### Exercise instructions
Range to reproduce from the entries below: the line with "Click the 1h interval button", the line with "Image resolution: width=1567", and every line in between. Give them exactly and give nothing else.

Stored items:
+ + + + + + +
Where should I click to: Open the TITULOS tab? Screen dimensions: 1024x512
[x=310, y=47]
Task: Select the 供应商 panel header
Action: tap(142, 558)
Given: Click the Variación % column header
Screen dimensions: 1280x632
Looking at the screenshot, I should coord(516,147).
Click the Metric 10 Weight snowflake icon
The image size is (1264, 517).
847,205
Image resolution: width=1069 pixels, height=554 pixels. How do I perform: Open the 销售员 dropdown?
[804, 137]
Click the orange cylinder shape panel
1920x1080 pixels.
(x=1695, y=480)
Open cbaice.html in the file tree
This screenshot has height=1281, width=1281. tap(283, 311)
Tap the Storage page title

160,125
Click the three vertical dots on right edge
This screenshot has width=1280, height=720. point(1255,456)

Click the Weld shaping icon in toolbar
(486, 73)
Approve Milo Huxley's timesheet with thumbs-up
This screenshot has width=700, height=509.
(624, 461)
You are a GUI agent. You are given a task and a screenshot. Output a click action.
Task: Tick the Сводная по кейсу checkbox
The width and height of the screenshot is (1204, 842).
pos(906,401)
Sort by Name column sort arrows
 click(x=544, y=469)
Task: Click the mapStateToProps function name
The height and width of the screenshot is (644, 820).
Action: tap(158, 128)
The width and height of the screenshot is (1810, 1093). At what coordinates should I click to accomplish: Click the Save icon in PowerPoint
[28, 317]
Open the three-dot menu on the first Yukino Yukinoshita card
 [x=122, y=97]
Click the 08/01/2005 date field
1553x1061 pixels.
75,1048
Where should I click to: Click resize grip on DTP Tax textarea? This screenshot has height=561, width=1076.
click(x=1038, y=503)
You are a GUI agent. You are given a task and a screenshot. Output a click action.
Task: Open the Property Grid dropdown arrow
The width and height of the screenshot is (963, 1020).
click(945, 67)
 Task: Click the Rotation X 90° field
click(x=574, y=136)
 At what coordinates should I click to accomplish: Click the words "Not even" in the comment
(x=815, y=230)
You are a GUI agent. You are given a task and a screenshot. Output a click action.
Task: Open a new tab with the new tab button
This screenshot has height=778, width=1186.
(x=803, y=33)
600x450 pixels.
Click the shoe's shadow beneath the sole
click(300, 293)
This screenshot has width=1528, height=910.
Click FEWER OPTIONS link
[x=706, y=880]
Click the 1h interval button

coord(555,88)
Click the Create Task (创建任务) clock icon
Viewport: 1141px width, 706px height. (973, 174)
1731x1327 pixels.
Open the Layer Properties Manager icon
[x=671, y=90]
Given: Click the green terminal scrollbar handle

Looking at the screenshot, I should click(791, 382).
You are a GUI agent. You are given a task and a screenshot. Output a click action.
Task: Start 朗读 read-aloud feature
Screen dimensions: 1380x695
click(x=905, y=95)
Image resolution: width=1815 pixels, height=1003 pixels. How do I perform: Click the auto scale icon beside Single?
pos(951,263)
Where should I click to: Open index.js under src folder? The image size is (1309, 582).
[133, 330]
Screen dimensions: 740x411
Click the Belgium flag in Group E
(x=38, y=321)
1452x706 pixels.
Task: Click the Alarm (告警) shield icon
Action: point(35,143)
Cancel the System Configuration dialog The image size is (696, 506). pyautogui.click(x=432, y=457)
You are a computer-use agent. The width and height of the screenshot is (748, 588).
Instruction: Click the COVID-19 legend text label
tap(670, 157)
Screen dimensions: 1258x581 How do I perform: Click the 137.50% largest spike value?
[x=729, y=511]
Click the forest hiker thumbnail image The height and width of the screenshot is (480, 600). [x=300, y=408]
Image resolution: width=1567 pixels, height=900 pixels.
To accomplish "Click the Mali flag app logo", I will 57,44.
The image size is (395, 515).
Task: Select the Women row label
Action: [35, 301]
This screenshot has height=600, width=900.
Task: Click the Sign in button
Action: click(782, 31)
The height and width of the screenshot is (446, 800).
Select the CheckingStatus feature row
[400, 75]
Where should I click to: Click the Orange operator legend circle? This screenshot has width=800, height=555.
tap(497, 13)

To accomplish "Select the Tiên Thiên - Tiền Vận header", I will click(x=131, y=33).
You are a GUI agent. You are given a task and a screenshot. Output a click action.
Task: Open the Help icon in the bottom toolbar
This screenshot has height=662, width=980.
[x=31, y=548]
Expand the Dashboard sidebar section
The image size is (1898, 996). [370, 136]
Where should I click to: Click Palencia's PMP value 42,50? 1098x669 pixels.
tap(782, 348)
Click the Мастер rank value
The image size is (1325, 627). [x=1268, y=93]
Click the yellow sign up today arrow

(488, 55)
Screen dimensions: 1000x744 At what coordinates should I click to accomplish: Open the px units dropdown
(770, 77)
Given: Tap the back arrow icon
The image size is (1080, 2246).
+ + + + + + +
### Response
Click the 1h interval button

coord(555,88)
Click the Create Task (创建任务) clock icon
Viewport: 1141px width, 706px height. (973, 174)
1731x1327 pixels.
Open the Layer Properties Manager icon
[x=671, y=90]
Given: Click the green terminal scrollbar handle

Looking at the screenshot, I should click(791, 382).
You are a GUI agent. You are given a task and a screenshot. Output a click action.
Task: Start 朗读 read-aloud feature
Screen dimensions: 1380x695
click(x=905, y=95)
Image resolution: width=1815 pixels, height=1003 pixels. How do I perform: Click the auto scale icon beside Single?
pos(951,263)
Where should I click to: Open index.js under src folder? The image size is (1309, 582).
[133, 330]
Screen dimensions: 740x411
Click the Belgium flag in Group E
(x=38, y=321)
1452x706 pixels.
Task: Click the Alarm (告警) shield icon
Action: point(35,143)
Cancel the System Configuration dialog The image size is (696, 506). pyautogui.click(x=432, y=457)
You are a computer-use agent. The width and height of the screenshot is (748, 588).
Instruction: Click the COVID-19 legend text label
tap(670, 157)
Screen dimensions: 1258x581 How do I perform: Click the 137.50% largest spike value?
[x=729, y=511]
Click the forest hiker thumbnail image The height and width of the screenshot is (480, 600). [x=300, y=408]
Image resolution: width=1567 pixels, height=900 pixels.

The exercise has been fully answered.